On Sep 4, 2006, at 7:04 PM, Bruno Wolff III wrote:

On Mon, Sep 04, 2006 at 17:19:37 +0200,
  Hans-Juergen Schoenig <[EMAIL PROTECTED]> wrote:

i thought about creating an index on the expression but the problem
is that this is hardly feasable.
in 8.0 (what i have here) this would block the table and i would run

That may be hard to deal with.



it is ...
but the problem is not primarily that i have some problem with a certain query. somehow this can be solved somehow. i am thinking about GROUP BY and estimates in general here ...
just wondering if there is a chance to improve ...

out of disk space as well. this is a 600 gb biest :(

I wouldn't expect this to be a problem. If you have 10^9 rows, I would expect the index to be less than 10% of you current size. If you are so close to your disk space limit that that is a problem, you have a problem in any case.



the index itself is not too large but when building it up it is written several times. it is not funny when dealing with so much data ...

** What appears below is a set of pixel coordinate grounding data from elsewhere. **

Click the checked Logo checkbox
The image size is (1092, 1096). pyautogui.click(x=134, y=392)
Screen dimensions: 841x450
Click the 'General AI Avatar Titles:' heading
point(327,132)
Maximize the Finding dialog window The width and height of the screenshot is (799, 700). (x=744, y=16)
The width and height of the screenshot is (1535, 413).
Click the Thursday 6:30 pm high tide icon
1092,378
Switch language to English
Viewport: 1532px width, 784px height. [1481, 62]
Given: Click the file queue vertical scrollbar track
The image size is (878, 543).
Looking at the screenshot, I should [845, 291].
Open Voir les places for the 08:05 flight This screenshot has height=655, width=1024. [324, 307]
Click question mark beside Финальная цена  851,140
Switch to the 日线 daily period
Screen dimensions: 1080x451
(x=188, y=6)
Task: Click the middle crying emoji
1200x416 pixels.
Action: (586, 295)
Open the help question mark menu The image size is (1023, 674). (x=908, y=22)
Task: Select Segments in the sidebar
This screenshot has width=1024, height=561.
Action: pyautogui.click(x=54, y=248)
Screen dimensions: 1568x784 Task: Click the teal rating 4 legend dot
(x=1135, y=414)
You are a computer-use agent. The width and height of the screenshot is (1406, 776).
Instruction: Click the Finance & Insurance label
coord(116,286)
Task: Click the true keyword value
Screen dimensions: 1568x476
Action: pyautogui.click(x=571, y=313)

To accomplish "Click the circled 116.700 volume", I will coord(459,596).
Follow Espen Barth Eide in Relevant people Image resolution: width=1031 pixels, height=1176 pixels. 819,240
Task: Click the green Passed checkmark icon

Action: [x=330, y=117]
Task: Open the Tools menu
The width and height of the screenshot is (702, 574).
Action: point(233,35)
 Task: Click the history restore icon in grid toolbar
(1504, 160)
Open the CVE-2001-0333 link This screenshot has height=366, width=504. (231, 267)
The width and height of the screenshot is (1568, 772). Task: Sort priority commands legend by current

what about the planner approach?
this would solve the problem for some other issues as well. an index
might not be flexible enough :(.

If you disable sorting you might be able to get it to switch plans. Lying
about the amount of work memory so that the planner thinks the hash
will fit in memory despite its misguessing the number of buckets might also
help.


setting work_mem to 2gb does not help here ;)
set it to the max value on 8.0.
this was my first try too.
the problem is - there is no magic switch to mislead the planner a little without hacking the system stats (which is not what people should do i would say ;) ).

my question is: is adding hooks for selectivity a feasable way of dealing with things like that?